==== Records supplied ====
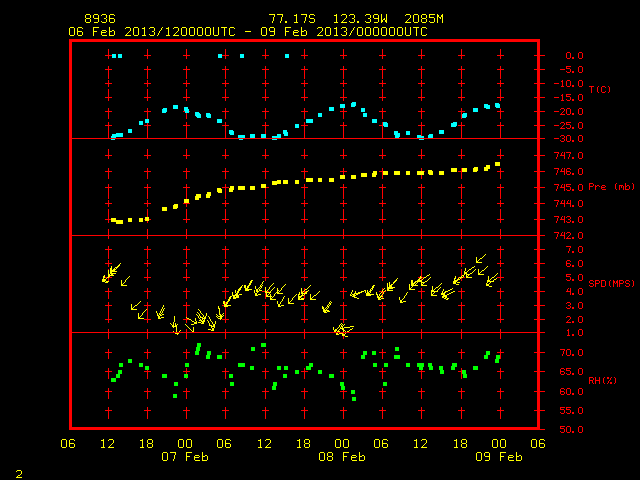
Task: Click the station ID 8936 label
Action: coord(100,19)
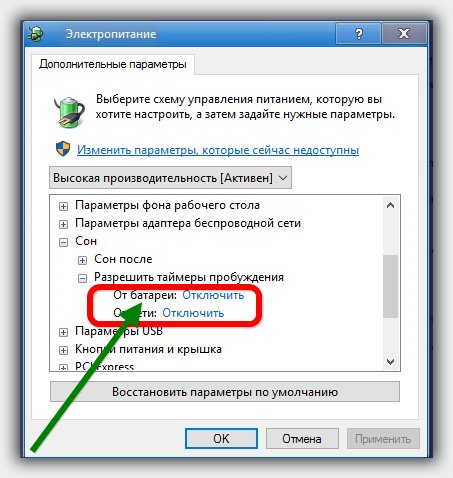The width and height of the screenshot is (453, 478).
Task: Change От батареи value Отключить
Action: tap(213, 295)
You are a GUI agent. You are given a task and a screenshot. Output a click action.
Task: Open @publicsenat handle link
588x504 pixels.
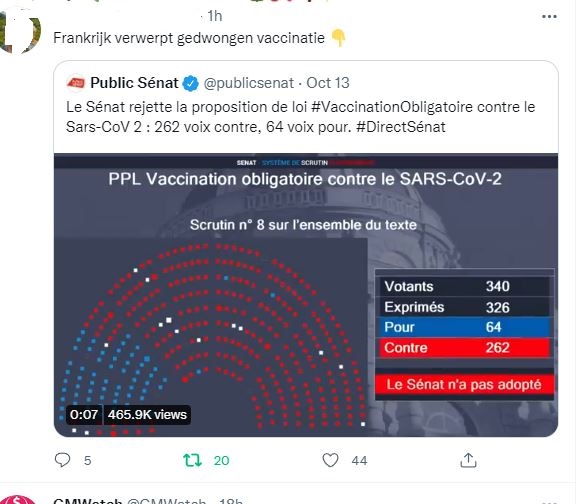click(x=249, y=83)
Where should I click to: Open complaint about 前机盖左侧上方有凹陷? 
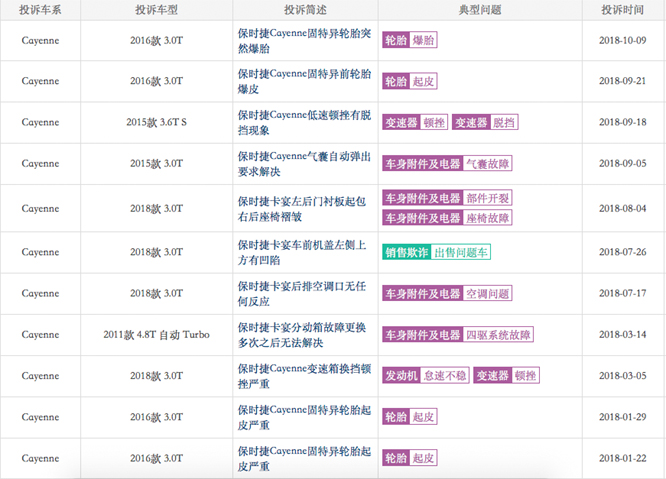tap(304, 252)
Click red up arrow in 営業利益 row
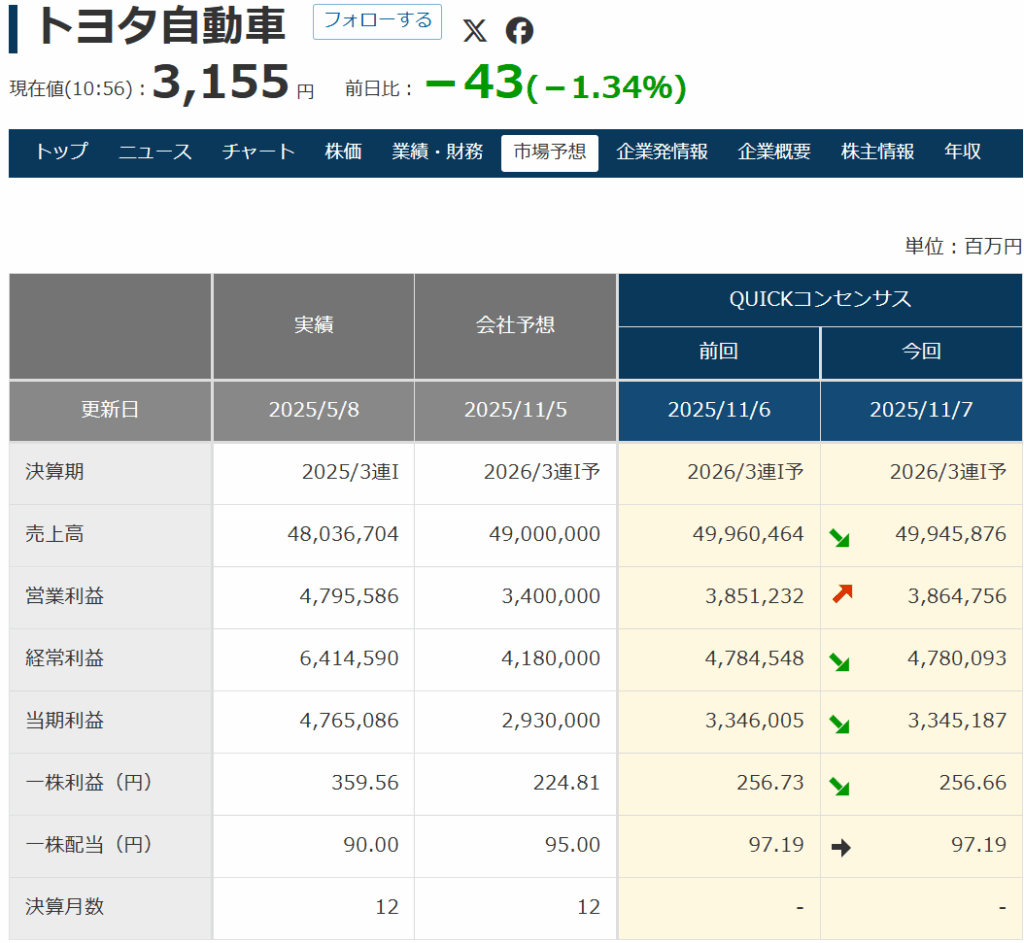Image resolution: width=1024 pixels, height=943 pixels. pyautogui.click(x=841, y=595)
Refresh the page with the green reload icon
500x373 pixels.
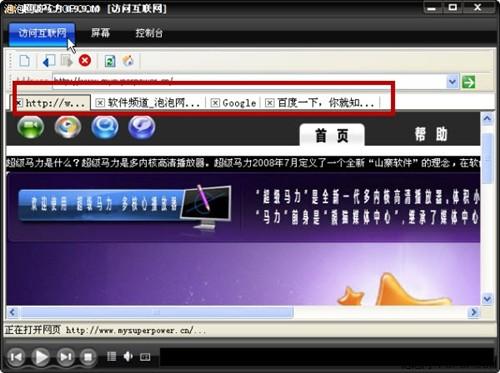[110, 61]
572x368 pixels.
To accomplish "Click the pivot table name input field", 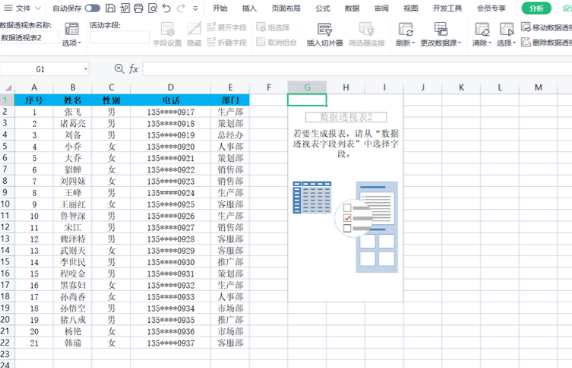I will [29, 38].
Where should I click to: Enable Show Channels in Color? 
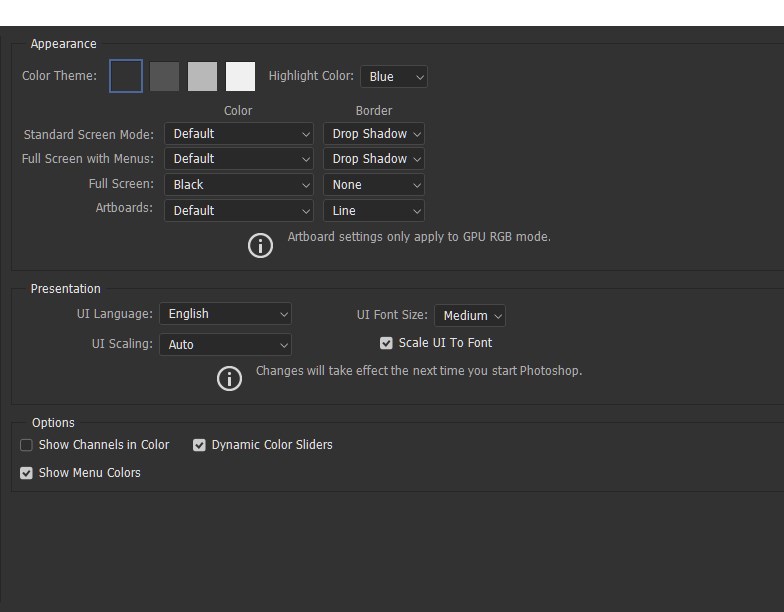click(27, 445)
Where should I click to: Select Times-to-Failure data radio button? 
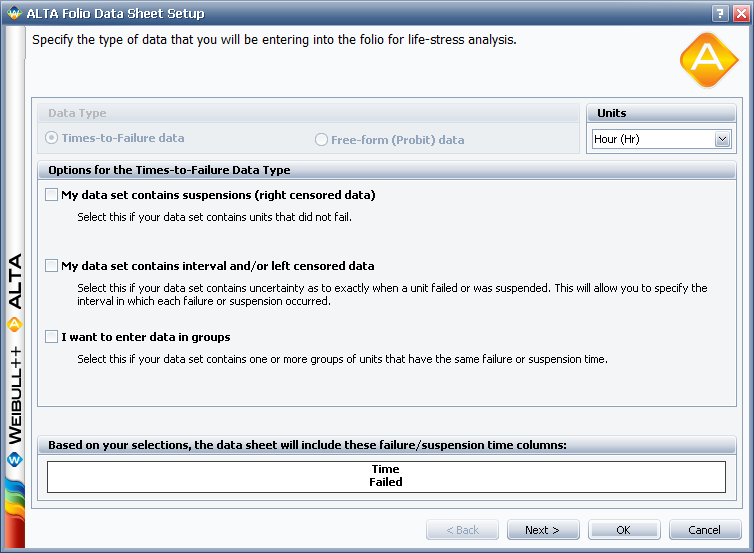coord(54,138)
====
Begin the copy at the line containing "Where should I click to: Enable" and end it at the last line of the records; transcribe exactly and exclude pictures.

• **Task answer**:
Where should I click to: Enable Show Channels in Color? 
click(27, 445)
Where should I click to: Select Times-to-Failure data radio button? 
coord(54,138)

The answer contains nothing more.